**Extract to read**:
Crosby’s older brother was musician Ethan Crosby. His brother inspired his early love of jazz, particularly John Coltrane and Miles Davis; the latter would later recommend that Columbia Records sign the Byrds, and then cover the Crosby composition "Guinnevere." Their parents divorced in 1960, and his father then married Betty Cormack Andrews.
Growing up in California, he attended several schools, including the University Elementary School in Los Angeles, the Crane Country Day School in Montecito, and Laguna Blanca School in Santa Barbara for the rest of his elementary school and junior high years. At Crane, he starred in H.M.S. Pinafore and other musicals but he flunked out. Crosby finished high school via correspondence courses from the Cate School in Carpinteria. He briefly attended Carpinteria Union High School in 1958. Ethan ('Chip') had been at CUHS before David. At CUHS David was given the lead in the Junior Class Play.
In 1966, Clark, who then was the band's primary songwriter, left the group because of stress and this placed all the group's songwriting responsibilities in the hands of McGuinn, Crosby, and Hillman. Crosby took the opportunity to hone his craft and soon became a relatively prolific songwriter, collaborating with McGuinn on the up-tempo "I See You" (covered by Yes on their 1969 debut) and penning the ruminative "What's Happening". His early Byrds efforts also included the 1966 hit "Eight Miles High" (to which he contributed one line, according to Clark, while Clark and McGuinn wrote the rest), and its flip side "Why", co-written with McGuinn.
Because Crosby felt responsible for and was widely credited with popularizing the song "Hey Joe", he persuaded the other members of the Byrds to record it on Fifth Dimension. By Younger Than Yesterday, the Byrds' 1967 album, Crosby began to find his trademark style on songs such as "Renaissance Fair" (co-written with McGuinn), "Mind Gardens", and "It Happens Each Day"; however, the latter song was omitted from the final album and ultimately restored as a bonus track on the 1996 remastered edition. The album also contained a rerecording of "Why" and "Everybody's Been Burned", a jazzy torch song from Crosby's pre-Byrds repertoire that was initially demoed in 1963.

**To do**:
1 > Summarize the passage on Crosby's early life and Byrds years in two sentences.
2 > Write the next part of the passage on Crosby's early life and Byrds years, picking up after its final sentence.
The records that follow this point come from a separate source.

**Entries on where items appear**:
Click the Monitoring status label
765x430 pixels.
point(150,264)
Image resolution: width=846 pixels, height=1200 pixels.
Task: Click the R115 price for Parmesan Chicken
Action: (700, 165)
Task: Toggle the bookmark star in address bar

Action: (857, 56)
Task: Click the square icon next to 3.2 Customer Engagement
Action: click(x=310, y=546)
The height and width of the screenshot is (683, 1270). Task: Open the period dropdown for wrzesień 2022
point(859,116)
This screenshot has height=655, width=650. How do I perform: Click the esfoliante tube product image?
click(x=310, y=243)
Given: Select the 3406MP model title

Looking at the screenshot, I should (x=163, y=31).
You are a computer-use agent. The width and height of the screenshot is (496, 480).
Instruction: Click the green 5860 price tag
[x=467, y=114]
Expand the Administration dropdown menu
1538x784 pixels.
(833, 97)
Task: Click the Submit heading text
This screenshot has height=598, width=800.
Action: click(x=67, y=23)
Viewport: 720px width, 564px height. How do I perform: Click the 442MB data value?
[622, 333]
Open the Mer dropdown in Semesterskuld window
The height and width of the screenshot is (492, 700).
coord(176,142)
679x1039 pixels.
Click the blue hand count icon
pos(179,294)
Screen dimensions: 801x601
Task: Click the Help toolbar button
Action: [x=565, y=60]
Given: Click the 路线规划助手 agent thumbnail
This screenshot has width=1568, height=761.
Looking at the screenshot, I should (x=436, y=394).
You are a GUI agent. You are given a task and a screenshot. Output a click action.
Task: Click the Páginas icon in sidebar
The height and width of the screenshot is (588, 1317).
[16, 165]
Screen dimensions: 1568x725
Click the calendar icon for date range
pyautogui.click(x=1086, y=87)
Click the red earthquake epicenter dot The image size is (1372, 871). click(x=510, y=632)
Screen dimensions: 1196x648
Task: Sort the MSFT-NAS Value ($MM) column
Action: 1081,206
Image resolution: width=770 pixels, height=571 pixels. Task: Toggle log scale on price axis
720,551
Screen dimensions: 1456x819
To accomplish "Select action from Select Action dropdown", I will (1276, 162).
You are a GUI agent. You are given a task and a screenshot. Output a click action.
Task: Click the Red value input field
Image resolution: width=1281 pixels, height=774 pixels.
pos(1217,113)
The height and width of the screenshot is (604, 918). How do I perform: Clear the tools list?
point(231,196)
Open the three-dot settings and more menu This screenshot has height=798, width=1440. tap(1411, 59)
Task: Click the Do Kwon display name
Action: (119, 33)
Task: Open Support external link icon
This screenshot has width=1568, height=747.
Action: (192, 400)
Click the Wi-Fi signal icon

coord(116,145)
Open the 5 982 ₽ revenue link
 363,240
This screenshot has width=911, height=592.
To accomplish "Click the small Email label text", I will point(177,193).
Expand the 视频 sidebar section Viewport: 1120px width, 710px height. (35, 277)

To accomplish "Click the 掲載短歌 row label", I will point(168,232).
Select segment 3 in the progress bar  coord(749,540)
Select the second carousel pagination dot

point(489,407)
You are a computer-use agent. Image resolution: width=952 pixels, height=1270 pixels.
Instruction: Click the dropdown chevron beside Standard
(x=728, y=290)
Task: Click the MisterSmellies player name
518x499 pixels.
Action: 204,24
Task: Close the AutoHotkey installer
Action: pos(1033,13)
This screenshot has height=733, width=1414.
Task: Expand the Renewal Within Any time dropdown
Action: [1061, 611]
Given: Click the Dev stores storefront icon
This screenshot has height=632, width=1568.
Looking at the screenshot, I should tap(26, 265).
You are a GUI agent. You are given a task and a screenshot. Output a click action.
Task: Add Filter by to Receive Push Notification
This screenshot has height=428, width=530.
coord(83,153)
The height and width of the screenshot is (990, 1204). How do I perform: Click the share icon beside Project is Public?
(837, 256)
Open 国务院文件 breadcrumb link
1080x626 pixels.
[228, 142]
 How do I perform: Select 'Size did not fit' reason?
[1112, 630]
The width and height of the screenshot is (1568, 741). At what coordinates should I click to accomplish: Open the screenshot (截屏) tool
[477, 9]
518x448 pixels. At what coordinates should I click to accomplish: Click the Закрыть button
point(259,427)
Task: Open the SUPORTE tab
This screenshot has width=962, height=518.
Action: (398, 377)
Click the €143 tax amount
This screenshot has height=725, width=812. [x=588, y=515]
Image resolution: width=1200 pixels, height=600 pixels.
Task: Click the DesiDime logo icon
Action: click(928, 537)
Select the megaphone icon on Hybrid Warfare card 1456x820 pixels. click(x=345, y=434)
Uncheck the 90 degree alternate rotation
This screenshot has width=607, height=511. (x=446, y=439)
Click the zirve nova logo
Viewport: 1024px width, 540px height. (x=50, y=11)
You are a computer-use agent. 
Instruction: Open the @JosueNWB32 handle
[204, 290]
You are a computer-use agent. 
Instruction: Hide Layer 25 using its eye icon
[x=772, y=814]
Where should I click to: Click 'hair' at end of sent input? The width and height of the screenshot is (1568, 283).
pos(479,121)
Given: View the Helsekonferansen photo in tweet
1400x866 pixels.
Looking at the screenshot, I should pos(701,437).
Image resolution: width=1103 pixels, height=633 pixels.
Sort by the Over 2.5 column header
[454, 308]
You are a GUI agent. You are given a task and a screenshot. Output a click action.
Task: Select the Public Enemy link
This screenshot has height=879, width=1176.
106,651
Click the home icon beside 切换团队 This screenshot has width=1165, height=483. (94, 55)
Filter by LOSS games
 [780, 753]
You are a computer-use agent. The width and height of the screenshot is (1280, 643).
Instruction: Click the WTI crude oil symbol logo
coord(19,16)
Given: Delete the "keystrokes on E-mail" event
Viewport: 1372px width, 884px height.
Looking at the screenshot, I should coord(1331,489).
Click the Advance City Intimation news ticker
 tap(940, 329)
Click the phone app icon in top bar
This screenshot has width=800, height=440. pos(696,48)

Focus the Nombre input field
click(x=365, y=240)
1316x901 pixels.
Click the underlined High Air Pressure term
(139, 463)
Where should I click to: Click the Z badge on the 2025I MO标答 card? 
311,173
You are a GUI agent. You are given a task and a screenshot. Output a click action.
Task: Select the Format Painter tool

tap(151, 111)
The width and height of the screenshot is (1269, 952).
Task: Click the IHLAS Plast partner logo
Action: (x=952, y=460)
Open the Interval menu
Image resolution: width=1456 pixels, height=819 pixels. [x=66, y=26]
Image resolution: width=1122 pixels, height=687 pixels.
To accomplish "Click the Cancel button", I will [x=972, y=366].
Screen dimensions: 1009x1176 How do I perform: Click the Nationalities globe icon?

**Final results**:
1 > Crosby, whose older brother Ethan inspired his early love of jazz, grew up in California and attended several schools before finishing high school through correspondence courses from the Cate School. After Clark left the Byrds in 1966, Crosby became a relatively prolific songwriter and began to find his trademark style on the 1967 album Younger Than Yesterday.

2 >
Friction between Crosby and the other Byrds came to a head in early to mid-1967. Tensions were high after the Monterey International Pop Festival in June when Crosby's onstage political diatribes and support of various John F. Kennedy assassination conspiracy theories between songs outraged McGuinn. He further annoyed his bandmates when, at the invitation of Stephen Stills, he sat in with Buffalo Springfield's set the following night, after Young had quit the band and was replaced by guitarist Doug Hastings. The internal conflict boiled over during the initial recording sessions for The Notorious Byrd Brothers (1968) that summer, where differences over song selections led to intra-band arguments. In particular, Crosby was adamant that the band should record only original material despite the recent commercial failure of "Lady Friend", a Crosby-penned single that stalled at No. 82 on the American charts following its release. McGuinn and Hillman dismissed Crosby in October after he refused to countenance the recording of a cover of Goffin and King's "Goin' Back". While Crosby contributed to three compositions and five recordings on the final album, his controversial ménage à trois ode "Triad" was omitted. Jefferson Airplane released a Grace Slick-sung cover on Crown of Creation (1968), and three years later, Crosby released a solo acoustic version on Crosby, Stills, Nash & Young's double live album 4 Way Street (1971). The Byrds' version appeared decades later on the 1987 Never Before release and later on the 1997 re-release of The Notorious Byrd Brothers.
Around the time of Crosby's departure from the Byrds in 1968, he met Stephen Stills at Laurel Canyon in California through Cass Elliot (of the Mamas & the Papas), and the two started meeting informally and jamming together. They were soon joined by Graham Nash, who would leave his commercially successful group the Hollies to play with Crosby and Stills. Their appearance at the Woodstock Music and Art Fair in August 1969 constituted only their second live performance.
In rehearsals for the 1974 tour, CSNY recorded a then-unreleased Crosby song, "Little Blind Fish". A different version of the song would appear on the second CPR album more than two decades later. The 1974 tour was also affected by bickering, though they managed to finish it without interruption. A greatest hits compilation entitled So Far was released in 1974 to capitalize on the foursome's reunion tour.
Full-scale CSNY tours took place in 2000, 2002, and 2006.
Following a November 2015 interview in which he stated he still hoped the band had a future, Nash announced on March 6, 2016, that Crosby, Stills & Nash would never perform again because of his poor relationship with Crosby.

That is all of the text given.